Few heritage railway societies can harbour such ambitious plans as those currently being implemented by the Swanage Railway Company. Not content with having relaid nearly 10km of tracks between Swanage and Norden in the beautiful Isle of Purbeck and running a full-blown regular steam passenger service along it, the society now hopes to extend the tracks a further 2.4km to link with the main rail network. And this is not just to allow it to run occasional steam specials into Bourne- mouth or beyond, as Swanage Railway business development co-ordinator Mark Stone explains.
'We hope to persuade a train operating company to run commuter services over our track to link Swanage with Poole and Bournemouth and beyond. This society is about running a railway - not just providing a museum for steam enthusiasts.'
Swanage already operates what must be the only serious steam-powered park and ride scheme in the country. The Isle of Purbeck is a popular tourist destination that suffers heavy road congestion in the summer. Drivers wanting to explore Swanage and Corfe Castle can already leave their cars in a Dorset County Council-run car park at Norden and use the trains instead. So successful has the scheme been that the local authority is currently enlarging the car park to double its original capacity. Extending the line and making it an attractive commuter alternative will be rather more complicated.
Steam services are limited to 32km/h, but to get commuters out of their cars the society believes the proposed diesel service must do 65km/h at least. The challenge is to convince a train operating company that services can operate safely at these higher speeds. But this is where the problems start.
'By the time British Rail closed the line and lifted the track in 1972, it hadn't done any serious maintenance on it for many years,' Stone says. 'Since we started relaying track more than 20 years ago, we've replaced three cattle underpasses and we have a full-time permanent way gang working.
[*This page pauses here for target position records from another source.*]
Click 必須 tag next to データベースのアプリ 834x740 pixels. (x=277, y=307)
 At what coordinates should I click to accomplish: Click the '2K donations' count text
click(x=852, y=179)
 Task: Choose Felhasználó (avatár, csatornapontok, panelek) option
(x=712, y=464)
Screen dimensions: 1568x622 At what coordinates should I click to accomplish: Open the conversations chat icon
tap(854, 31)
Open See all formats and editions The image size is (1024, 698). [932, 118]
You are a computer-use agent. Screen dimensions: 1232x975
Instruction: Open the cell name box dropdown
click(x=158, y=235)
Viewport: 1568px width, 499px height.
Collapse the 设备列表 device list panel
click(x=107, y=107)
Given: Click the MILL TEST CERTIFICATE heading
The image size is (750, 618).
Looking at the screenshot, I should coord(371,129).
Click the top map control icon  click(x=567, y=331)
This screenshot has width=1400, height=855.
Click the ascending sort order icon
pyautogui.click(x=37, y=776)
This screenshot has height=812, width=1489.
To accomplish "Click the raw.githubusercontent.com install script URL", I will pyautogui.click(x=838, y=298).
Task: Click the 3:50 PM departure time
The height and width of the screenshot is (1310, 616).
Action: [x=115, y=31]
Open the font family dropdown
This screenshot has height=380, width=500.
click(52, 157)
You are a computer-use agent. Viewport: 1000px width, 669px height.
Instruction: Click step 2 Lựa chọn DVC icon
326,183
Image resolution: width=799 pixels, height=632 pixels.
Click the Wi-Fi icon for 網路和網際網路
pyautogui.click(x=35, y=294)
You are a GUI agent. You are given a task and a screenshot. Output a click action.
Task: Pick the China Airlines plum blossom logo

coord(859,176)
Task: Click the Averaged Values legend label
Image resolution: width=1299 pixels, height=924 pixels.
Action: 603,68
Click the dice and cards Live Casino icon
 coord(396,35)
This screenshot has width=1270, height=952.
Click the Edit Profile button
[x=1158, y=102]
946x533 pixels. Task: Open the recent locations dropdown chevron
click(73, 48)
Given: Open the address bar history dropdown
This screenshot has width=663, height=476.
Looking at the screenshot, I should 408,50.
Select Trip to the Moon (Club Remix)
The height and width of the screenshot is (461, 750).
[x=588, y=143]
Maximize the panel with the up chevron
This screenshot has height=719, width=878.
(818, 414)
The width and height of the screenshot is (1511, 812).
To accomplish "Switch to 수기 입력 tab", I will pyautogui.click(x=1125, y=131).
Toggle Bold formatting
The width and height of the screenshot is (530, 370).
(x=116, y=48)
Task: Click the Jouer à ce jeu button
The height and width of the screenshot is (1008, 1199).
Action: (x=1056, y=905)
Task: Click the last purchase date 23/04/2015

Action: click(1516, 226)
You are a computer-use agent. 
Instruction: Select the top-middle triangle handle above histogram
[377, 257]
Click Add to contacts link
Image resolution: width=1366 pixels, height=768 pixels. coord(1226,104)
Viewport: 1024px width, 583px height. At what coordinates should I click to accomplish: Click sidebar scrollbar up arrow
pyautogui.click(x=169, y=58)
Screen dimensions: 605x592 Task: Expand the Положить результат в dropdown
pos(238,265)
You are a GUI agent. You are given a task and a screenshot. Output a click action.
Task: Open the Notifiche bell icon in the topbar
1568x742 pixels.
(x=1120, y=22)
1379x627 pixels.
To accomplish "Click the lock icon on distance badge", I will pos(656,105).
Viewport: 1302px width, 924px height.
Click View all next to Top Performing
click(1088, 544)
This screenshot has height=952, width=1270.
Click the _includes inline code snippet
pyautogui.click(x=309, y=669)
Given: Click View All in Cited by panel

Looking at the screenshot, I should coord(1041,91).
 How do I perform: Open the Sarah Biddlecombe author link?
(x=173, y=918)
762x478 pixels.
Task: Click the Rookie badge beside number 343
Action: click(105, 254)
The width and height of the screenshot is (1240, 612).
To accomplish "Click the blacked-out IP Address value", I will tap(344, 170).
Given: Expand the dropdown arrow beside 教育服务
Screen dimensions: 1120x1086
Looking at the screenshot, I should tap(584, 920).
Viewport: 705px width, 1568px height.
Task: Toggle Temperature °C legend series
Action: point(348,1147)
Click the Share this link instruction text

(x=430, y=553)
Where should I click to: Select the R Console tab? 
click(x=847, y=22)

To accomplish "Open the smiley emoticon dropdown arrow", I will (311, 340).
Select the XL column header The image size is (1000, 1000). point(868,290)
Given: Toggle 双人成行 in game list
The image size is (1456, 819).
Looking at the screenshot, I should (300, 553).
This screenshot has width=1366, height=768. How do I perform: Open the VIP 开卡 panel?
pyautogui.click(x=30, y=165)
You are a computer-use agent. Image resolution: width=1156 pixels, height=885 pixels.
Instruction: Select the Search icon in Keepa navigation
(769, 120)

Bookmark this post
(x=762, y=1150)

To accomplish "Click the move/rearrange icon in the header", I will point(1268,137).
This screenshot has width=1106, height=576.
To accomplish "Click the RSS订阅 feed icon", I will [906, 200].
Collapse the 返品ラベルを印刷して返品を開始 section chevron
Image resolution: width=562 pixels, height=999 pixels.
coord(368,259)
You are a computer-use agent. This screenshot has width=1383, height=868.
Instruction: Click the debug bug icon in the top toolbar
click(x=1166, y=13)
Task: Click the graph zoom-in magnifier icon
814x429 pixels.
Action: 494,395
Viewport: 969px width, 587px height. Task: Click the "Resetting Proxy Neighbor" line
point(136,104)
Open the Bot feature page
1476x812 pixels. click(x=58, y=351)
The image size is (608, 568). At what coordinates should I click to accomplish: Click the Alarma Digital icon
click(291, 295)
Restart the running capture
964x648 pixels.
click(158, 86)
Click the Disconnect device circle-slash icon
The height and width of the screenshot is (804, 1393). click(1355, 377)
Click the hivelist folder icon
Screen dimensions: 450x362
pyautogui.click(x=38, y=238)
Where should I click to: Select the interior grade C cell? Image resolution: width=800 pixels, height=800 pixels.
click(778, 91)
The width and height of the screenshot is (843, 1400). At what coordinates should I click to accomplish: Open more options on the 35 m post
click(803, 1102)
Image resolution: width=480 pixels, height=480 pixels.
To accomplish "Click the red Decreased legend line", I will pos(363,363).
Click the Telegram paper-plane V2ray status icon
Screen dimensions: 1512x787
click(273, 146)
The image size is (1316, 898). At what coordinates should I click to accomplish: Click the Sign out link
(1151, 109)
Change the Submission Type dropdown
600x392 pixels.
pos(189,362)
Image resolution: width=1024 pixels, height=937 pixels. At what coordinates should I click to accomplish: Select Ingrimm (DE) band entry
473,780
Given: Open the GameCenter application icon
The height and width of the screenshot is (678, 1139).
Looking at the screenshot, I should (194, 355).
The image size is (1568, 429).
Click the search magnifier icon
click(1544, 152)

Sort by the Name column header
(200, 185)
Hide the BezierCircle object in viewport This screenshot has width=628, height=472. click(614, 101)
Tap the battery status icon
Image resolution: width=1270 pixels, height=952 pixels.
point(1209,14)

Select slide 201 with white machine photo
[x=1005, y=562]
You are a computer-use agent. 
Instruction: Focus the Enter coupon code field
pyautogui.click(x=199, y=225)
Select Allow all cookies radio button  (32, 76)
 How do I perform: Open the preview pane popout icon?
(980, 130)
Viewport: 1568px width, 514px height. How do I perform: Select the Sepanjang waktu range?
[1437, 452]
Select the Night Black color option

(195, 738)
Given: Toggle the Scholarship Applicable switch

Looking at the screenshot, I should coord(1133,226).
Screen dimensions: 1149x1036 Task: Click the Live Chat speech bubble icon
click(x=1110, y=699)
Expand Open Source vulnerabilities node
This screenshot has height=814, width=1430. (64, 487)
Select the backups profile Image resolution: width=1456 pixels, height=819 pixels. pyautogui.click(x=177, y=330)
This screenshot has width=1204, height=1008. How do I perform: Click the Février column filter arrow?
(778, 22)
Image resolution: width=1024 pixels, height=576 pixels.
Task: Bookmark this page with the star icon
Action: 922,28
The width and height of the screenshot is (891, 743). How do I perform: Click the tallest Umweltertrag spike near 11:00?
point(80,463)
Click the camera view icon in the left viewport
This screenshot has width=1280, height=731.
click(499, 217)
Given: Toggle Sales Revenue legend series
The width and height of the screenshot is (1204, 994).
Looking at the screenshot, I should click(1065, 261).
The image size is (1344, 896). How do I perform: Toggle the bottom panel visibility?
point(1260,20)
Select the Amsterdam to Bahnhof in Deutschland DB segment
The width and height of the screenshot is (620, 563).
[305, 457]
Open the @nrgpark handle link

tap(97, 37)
But there's a lot to be done before we can approach a TOC.'
The first real step towards this was taken in September last year with the formation of the Purbeck Rail Partnership. With a membership that includes local authorities, the Countryside Commission and Railtrack as well as the Swanage Railway, the new body's task is to upgrade the structures, trackbed and signalling on the line to the point where serious negotiations with a TOC can be launched. Its first move was to commission Aldershot- based Card Geotechnics to carry out a preliminary survey of the trackbed and structures. This has just been completed, and although the results are still being analysed, first indications are that the final report will be far from doom-laden.
Card Geotechnics director Dr Geoffrey Card says: 'Although most of the structures on the line date back to 1885, they were built to carry heavily- laden clay and stone wagons and are generally in good condition. The 30 or so bridges are generally Portland stone masonry arches, and only three underbridges have any significant displacement of the keystones or arch distortions.'
The main structure on the line, the four-span Corfe viaduct in the shadow of the ruined Castle, will only need waterproofing under the track bed. A more worrying challenge is posed by the only significant rock cutting, a short distance to the east of the viaduct, where the Purbeck stone is spalling and several large stone chunks in the 30m high cutting walls are threatening to fall down on to the tracks.
'Basically, the problem has its roots in the large cracks left by the original blasting operations,' Card explains. 'Freeze-thaw cycling did the rest. The loose blocks of stone will probably have to be removed soon, as the cracks are far too large to repair.'
Immediately beyond the 100m long cutting is a particularly tricky problem. During the years the line was closed, an old stable that butted up to an overbridge was converted into a dwelling house. Now its gable wall may be threatened by the increased dynamic loadings the proposed services would produce. So far, the engineering team has not come up with a solution.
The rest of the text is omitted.